The prize for the most sharply cynical remark goes to President George W. Bush, who said in Ramallah of the Israel Defense Forces crossing points: "You'll be happy to hear that my motorcade of a mere 45 cars was able to make it through without being stopped." No doubt, he was speaking ironically, but even if he added that he wasn't "so exactly sure that's what happens to the average person," he should be reminded of the saying that one doesn't mention rope in a hanged man's home. Okay, so there's a lack of political and human understanding here, but isn't there even a drop of sensitivity and empathy?

This cynical remark made only the slightest impression on those who heard it. After all, the people who met with Bush are not the ones who are exposed to the humiliations that thousands go through at the barriers every day, and they even receive VIP treatment. Why should they express dissatisfaction with a spontaneous bit of nonsense when they feel no need to react to a stupid thing that someone in Bush's retinue formulated for the president? "Swiss cheese isn't going to work when it comes to the outline of a state. And I mean that," declared Bush. Right after that he said the drawing up of the future border will reflect the current reality. But it is the reality of the settlement blocs that has created the "Swiss cheese."

And really, what's the point of fussing over trivia when the very fact of the event is the embodiment of cynicism? The president of the United States visits a bunch of Palestinians who deck themselves in lofty titles, as though they represented a sovereign authority, and discusses a peace with them that will lead to the establishment of a Palestinian state within a year. These leaders owe their existence to the protection of the Israeli occupation - which of course they condemn and about which they managed to wring from the president a comment on the "need to end it." And they owe their survival to unprecedented financial aid.

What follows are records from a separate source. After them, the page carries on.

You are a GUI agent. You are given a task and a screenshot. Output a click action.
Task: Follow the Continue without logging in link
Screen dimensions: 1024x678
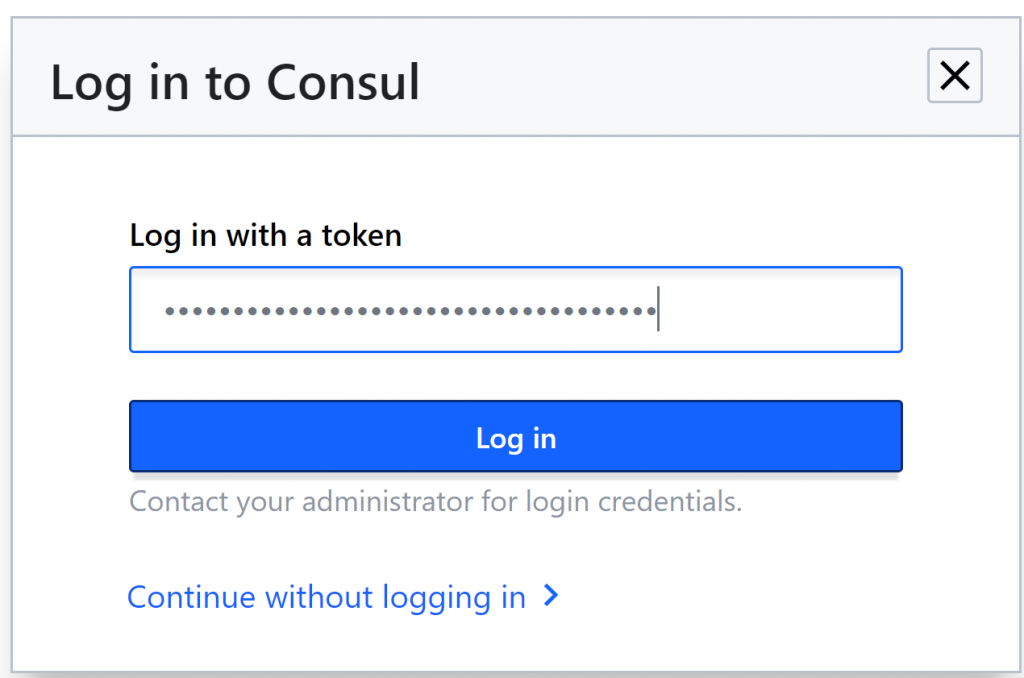pos(326,597)
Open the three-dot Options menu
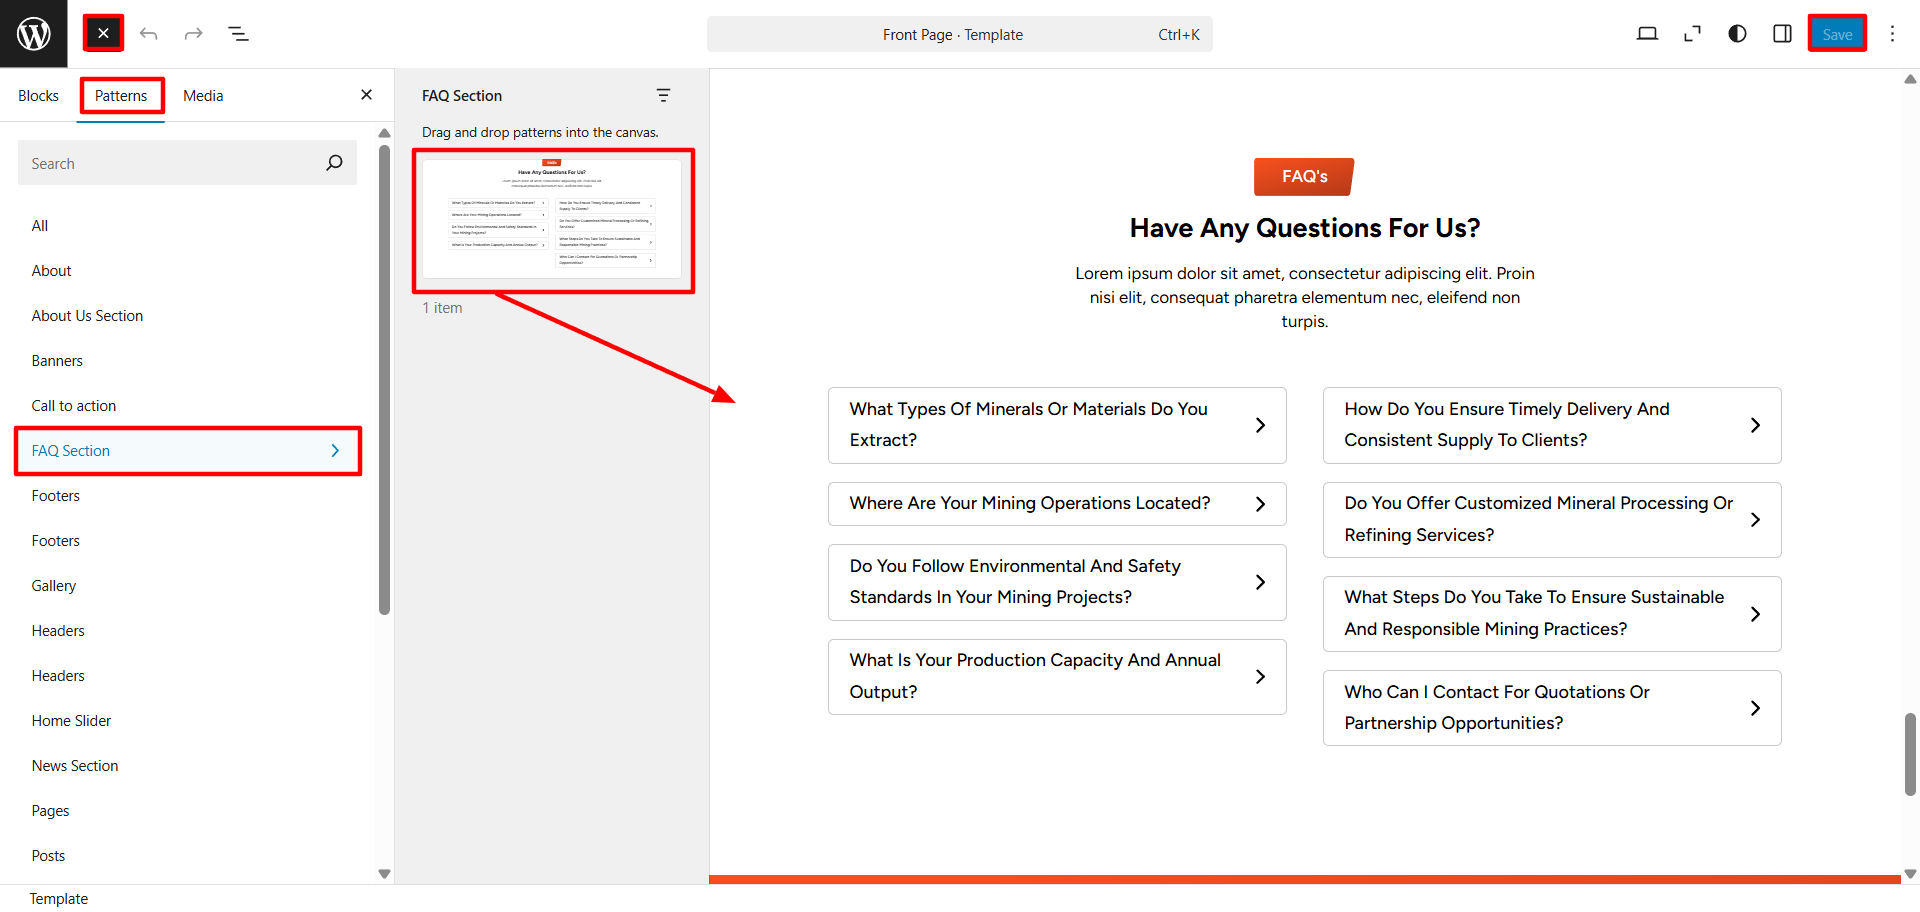Screen dimensions: 1920x912 click(x=1892, y=34)
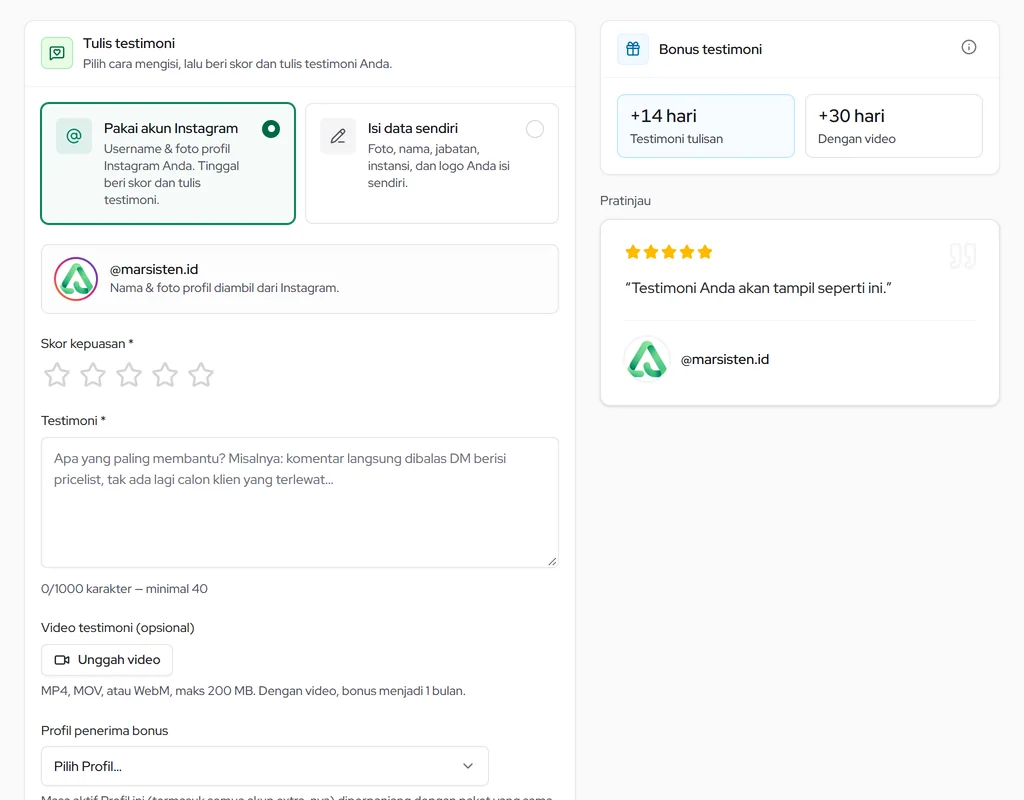Click the chevron arrow on profile dropdown
1024x800 pixels.
pos(468,766)
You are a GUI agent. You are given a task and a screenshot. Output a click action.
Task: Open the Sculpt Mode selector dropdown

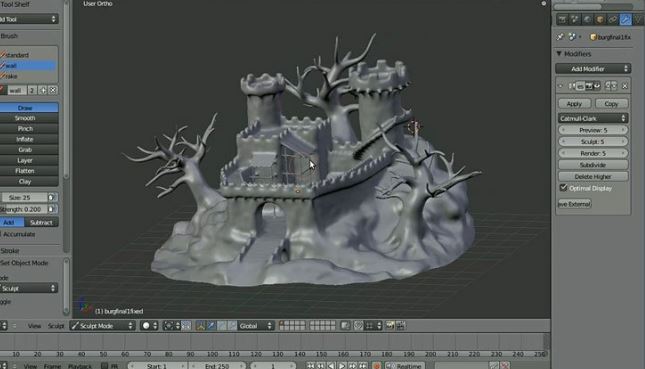[102, 326]
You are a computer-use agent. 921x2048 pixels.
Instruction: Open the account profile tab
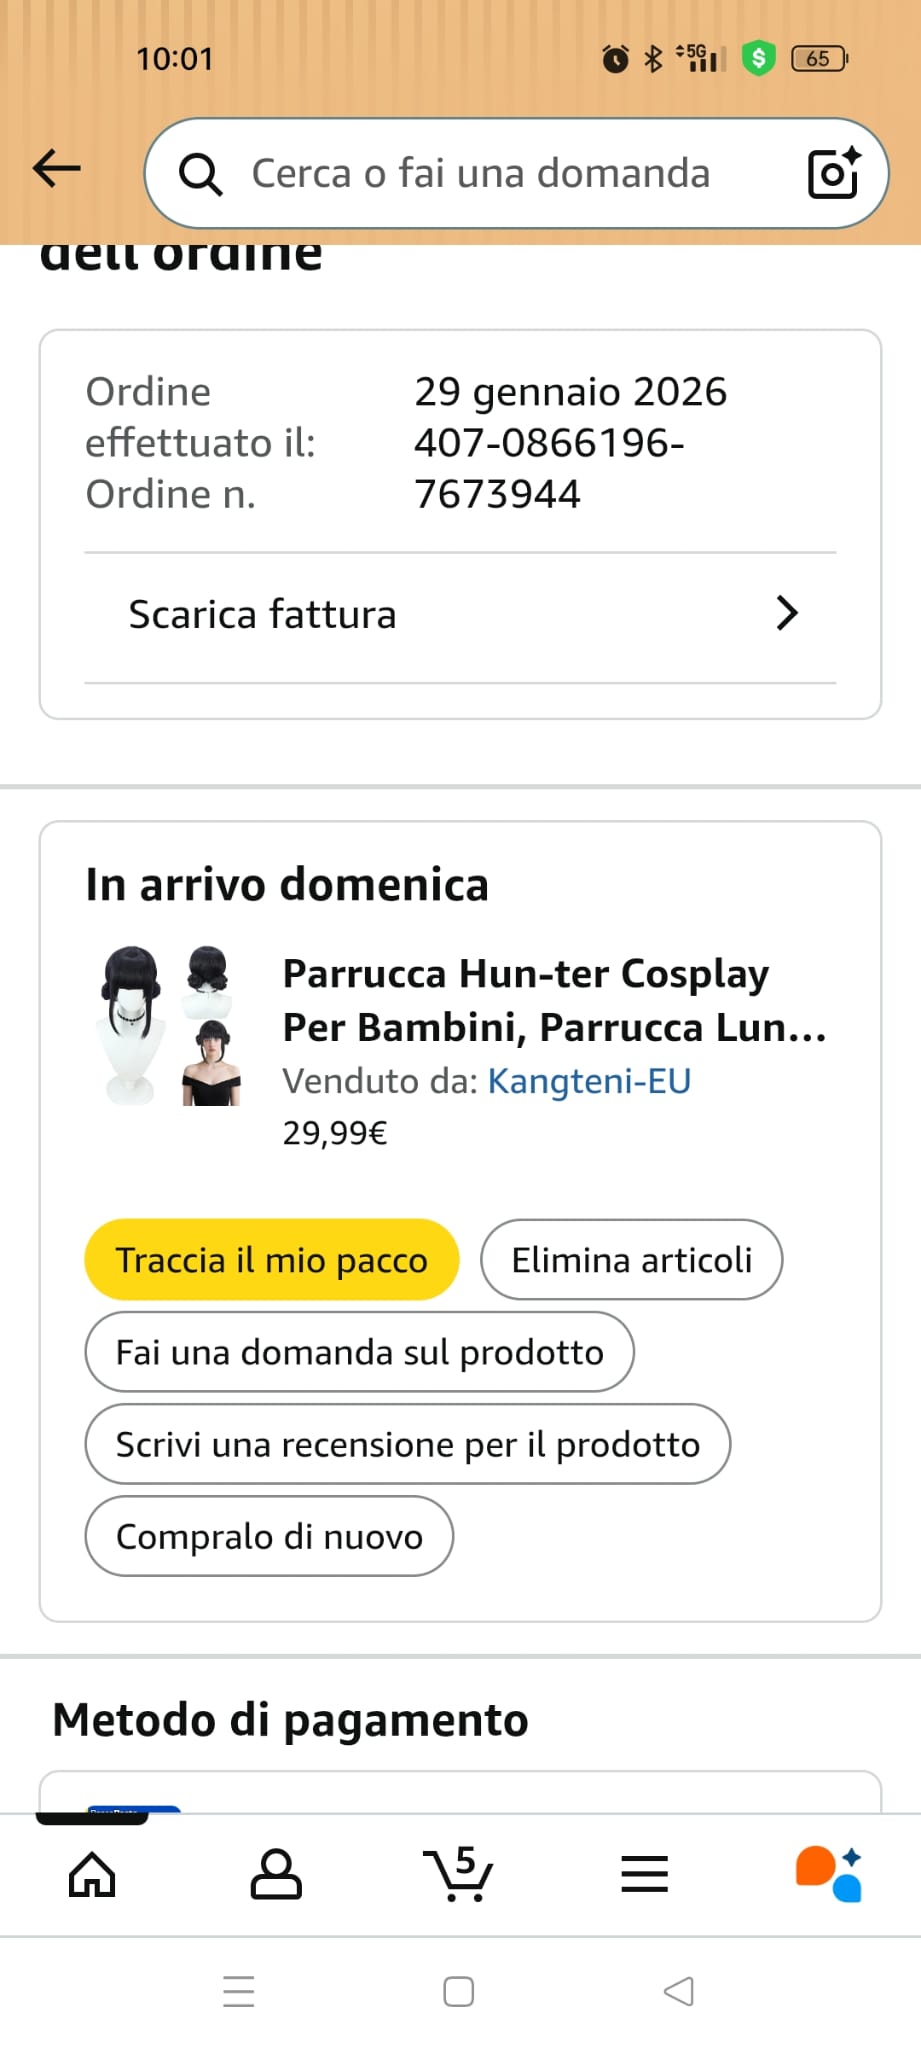(x=276, y=1874)
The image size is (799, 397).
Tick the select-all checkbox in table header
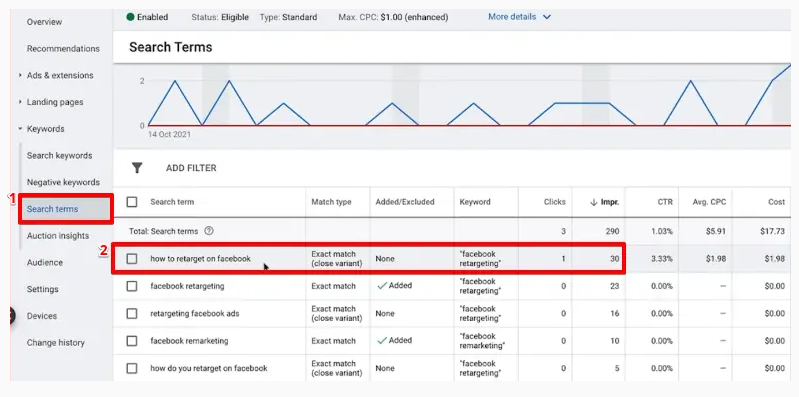pos(132,202)
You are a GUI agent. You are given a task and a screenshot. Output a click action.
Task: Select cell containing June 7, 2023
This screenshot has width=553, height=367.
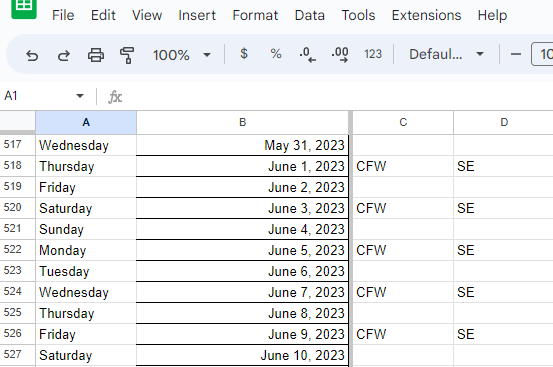point(242,292)
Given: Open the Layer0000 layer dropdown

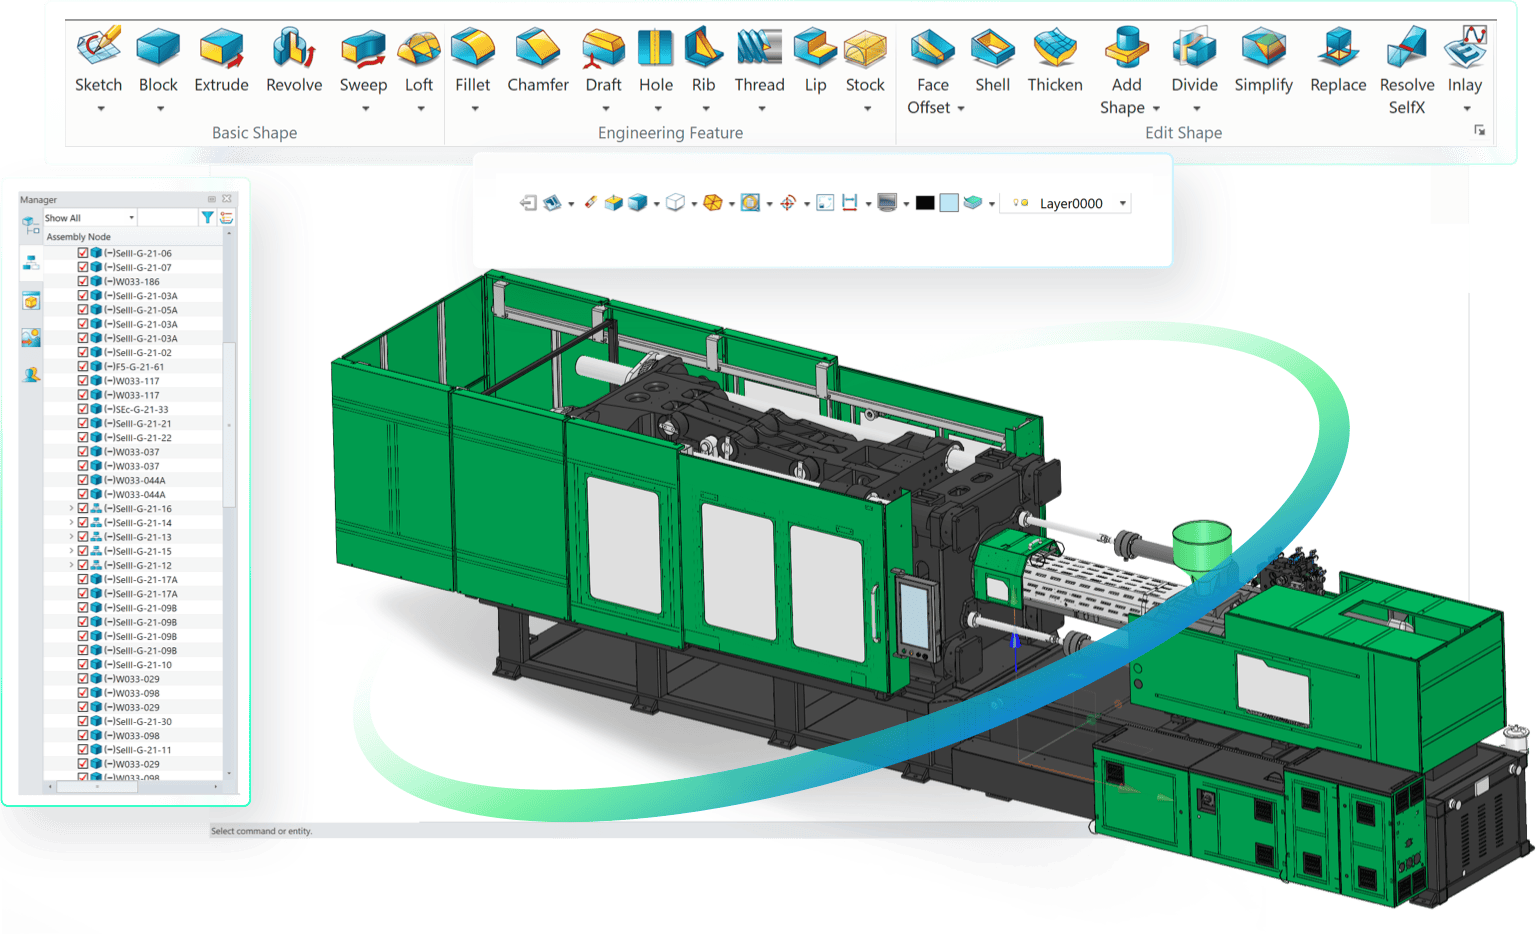Looking at the screenshot, I should 1122,203.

With appalling cynicism, they have pretensions to conducting negotiations to end the conflict when they do not represent even one-quarter of the Palestinian population - the part that lives in the West Bank. They are discussing "the core issues" of the conflict when the core of their efforts is to get that huge sum of money that was promised them at the Paris conference. That money will come to them only if they concentrate on the appearance of negotiations. Those billions will allow them to go on supporting their inflated bureaucracy and their system of charitable handouts that covers most of the Palestinian population in the West Bank. But it is impossible to come complaining to a bunch of losers who are trying to survive. The leader of the only superpower is using them to improve his own position. Clearly, when he doesn't need them anymore and finds that he has no use for them, he will toss them to their fate without a moment's hesitation.

Bush and Abu Mazen (PA President Mahmoud Abbas), for whom cynicism is their means of survival, are joined by the greatest cynic of all, who has made cynicism into an art. Prime Minister Ehud Olmert can give Bush and Abbas lessons on how to spin a story that exploits the hopes of naive people and relies on the feeling that if important people are busy with something, it is a sign that this something is important.

Olmert's cynicism is astonishing. He says bombastic things about how he was "elected with a broad diplomatic agenda, wants to bring about an agreement and intends to realize his vision." He is conducting negotiations in the prior knowledge that he is not capable of moving them ahead and completing them, never mind implementing them. He is intentionally blurring the difference between a theoretical "shelf agreement" and an agreement for which there is a commitment to implement it. Since he will never arrive at the first, there is no need to worry about the implementation of the second. Olmert is wringing every last drop out of people's desire for peace and will unashamedly exploit the weakness of the Palestinians, who are having to conduct peace negotiations, ostensibly, when scores of them are being killed by the Israeli army.

All means are justified to survive politically - all three cynics need each other in order to survive.